A Beginner’s Guide to Supervised and Unsupervised Learning
Published:
Read this to gain some intuition about the difference between supervised and unsupervised learning.
A Beginner’s Guide to Supervised and Unsupervised Learning
Imagine a situation where we observe cloud formations for the first time. Looking up at the sky, we see some clouds that are large and fluffy, some thin and streaky, some pale white, and some dark grey. Thanks to the development of language and taxonomy, a cloud expert could let us know that the large fluffy clouds belong to the cumulus class, and the thin and streaky clouds belong to the cirrus class. After being taught cloud nomenclature, an assessment could then be set up containing a new set of clouds, where we are asked to assign labels to the new clouds just observed. Upon receiving the results of the test, disappointment attributed to misclassifications, and satisfaction attributed to proper classifications, would encourage learning of the proper labels. This situation encapsulates a supervised learning task, where the minimization of a loss function with externally labeled data (ground truths) guides learning of the correct labels. In this case, the loss function would be attributed to feelings of disappointment for thinking a cirrus cloud was a cumulus, and the subsequent desire to minimize disappointment in the future.

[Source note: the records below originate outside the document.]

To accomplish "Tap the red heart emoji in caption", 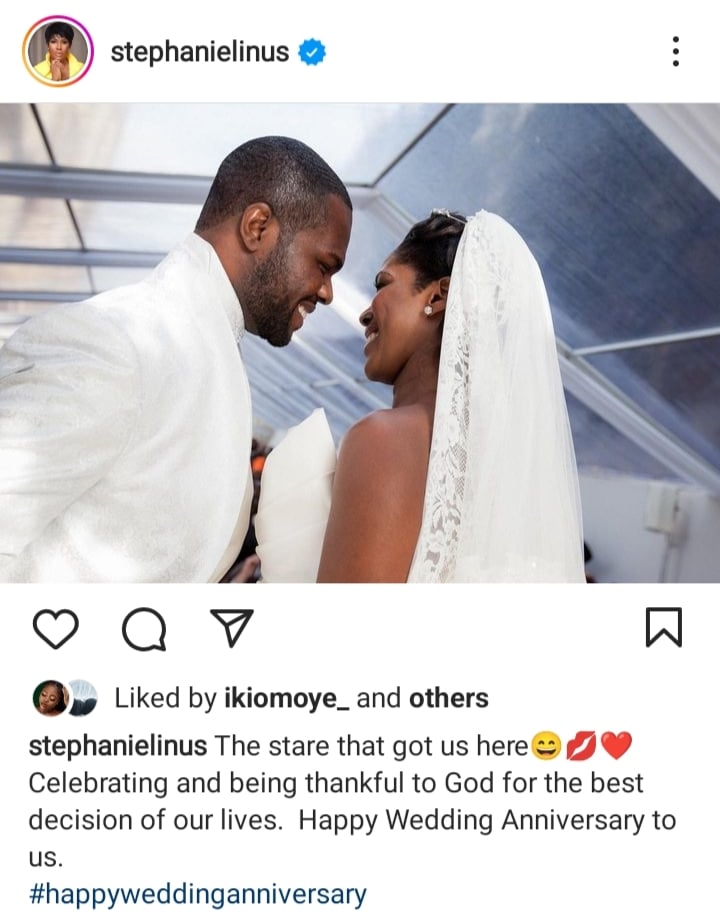I will tap(616, 746).
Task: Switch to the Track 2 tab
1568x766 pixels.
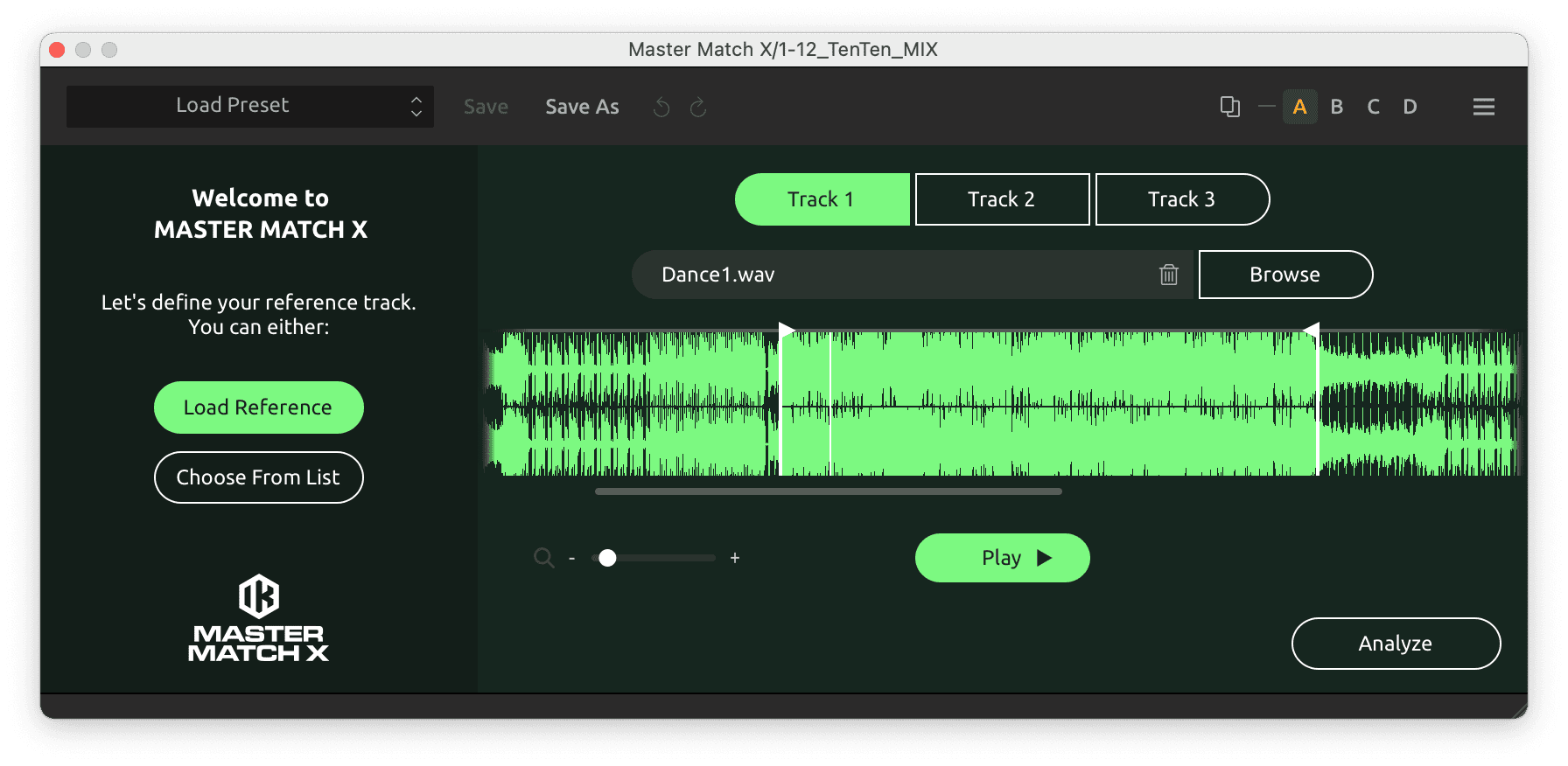Action: tap(1002, 199)
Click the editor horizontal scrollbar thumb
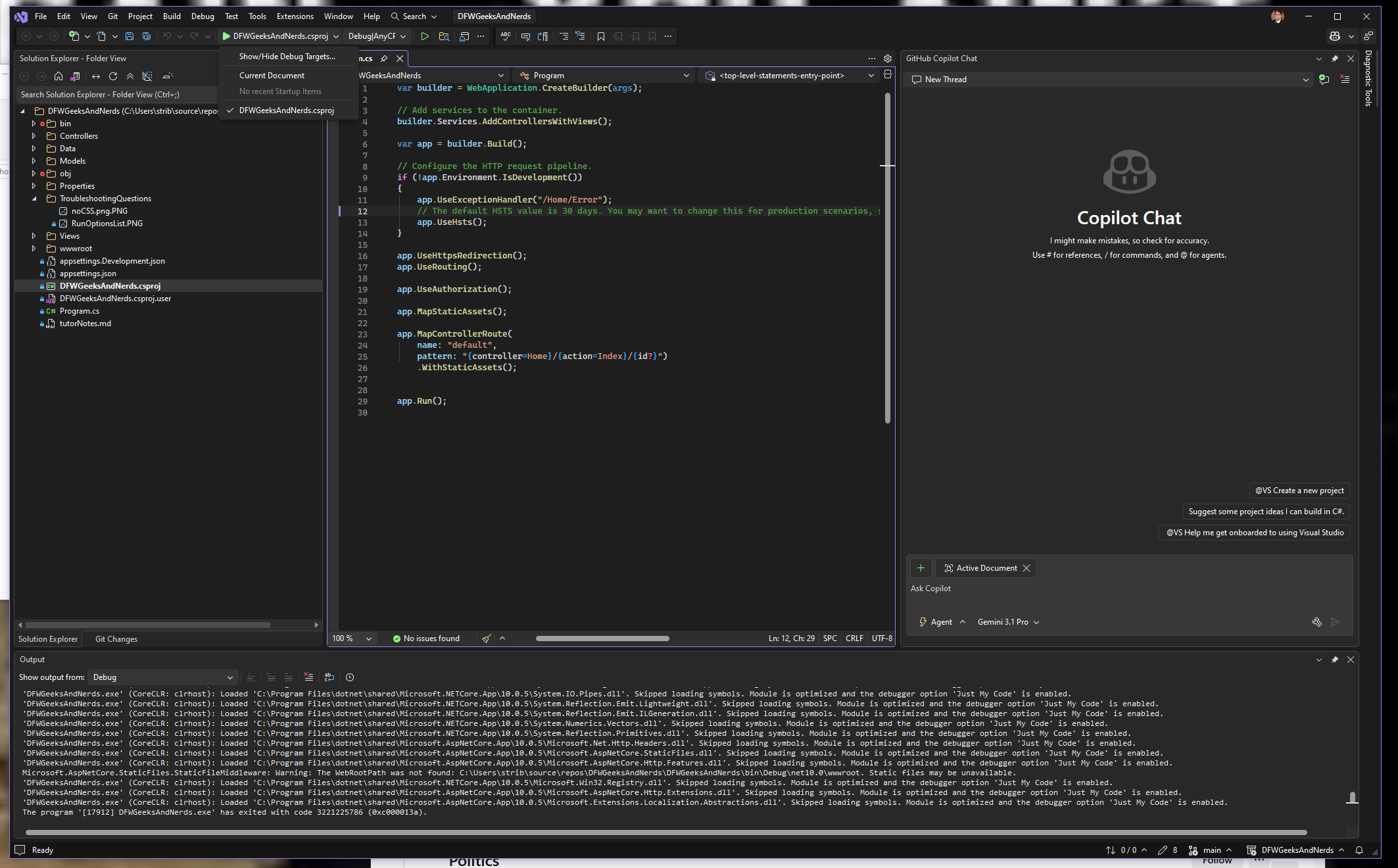 [602, 639]
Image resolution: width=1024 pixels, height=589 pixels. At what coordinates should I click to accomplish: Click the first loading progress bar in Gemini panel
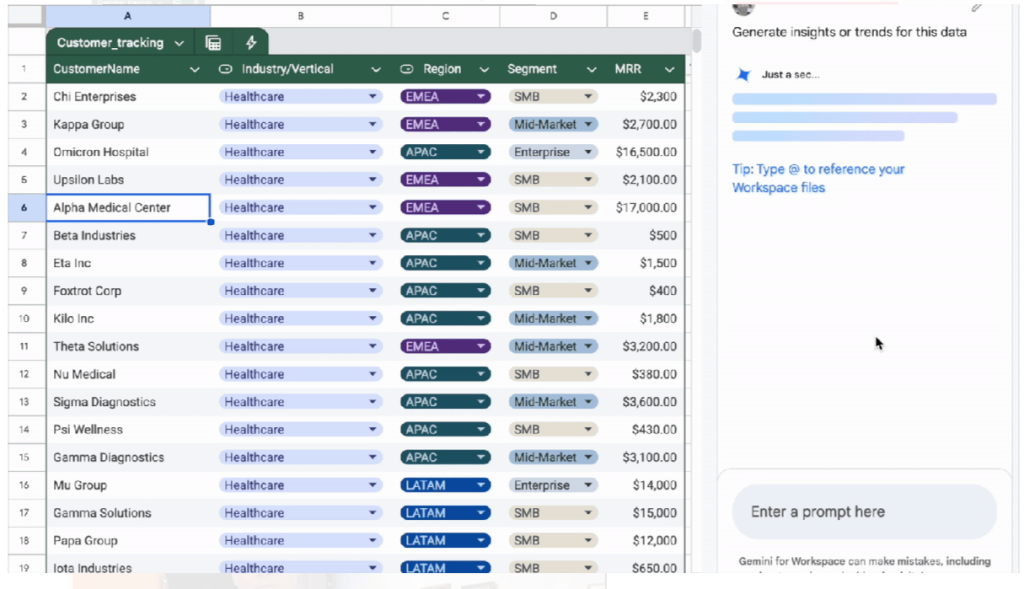(x=864, y=98)
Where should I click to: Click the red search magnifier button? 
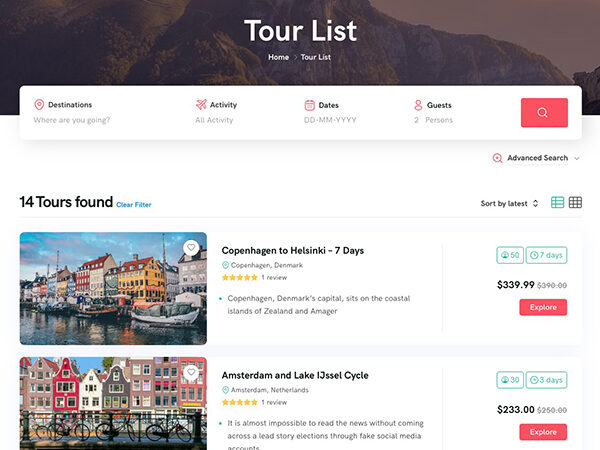(544, 113)
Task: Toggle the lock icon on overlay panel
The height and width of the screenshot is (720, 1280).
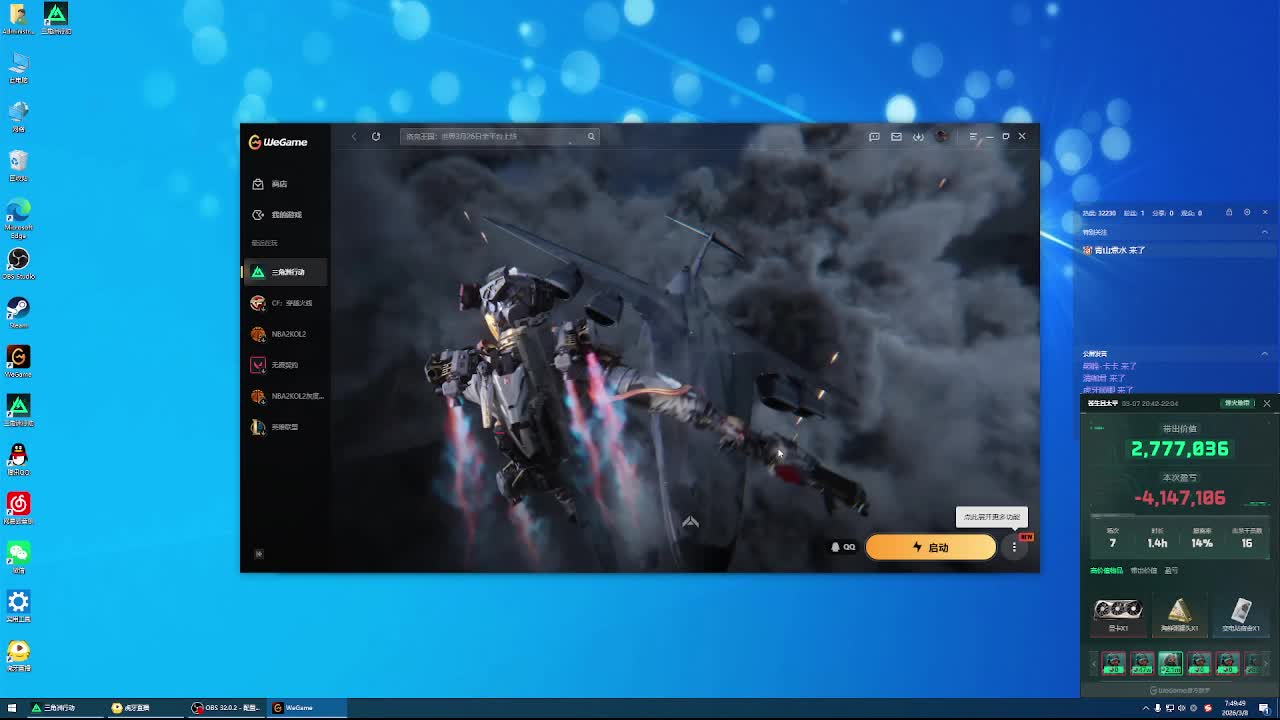Action: click(1229, 212)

However, in the absence of guidance that ground truth labels provide, the brain is still capable of segmenting and storing these various distinct structures in an unsupervised fashion. We still generate our own internal labels for patterns sensed from external stimuli. Given enough exposure to a wide distribution of clouds, we could piece together our own cloud classifications. This is unsupervised learning: the ability to recognize and learn patterns without ground truth labels.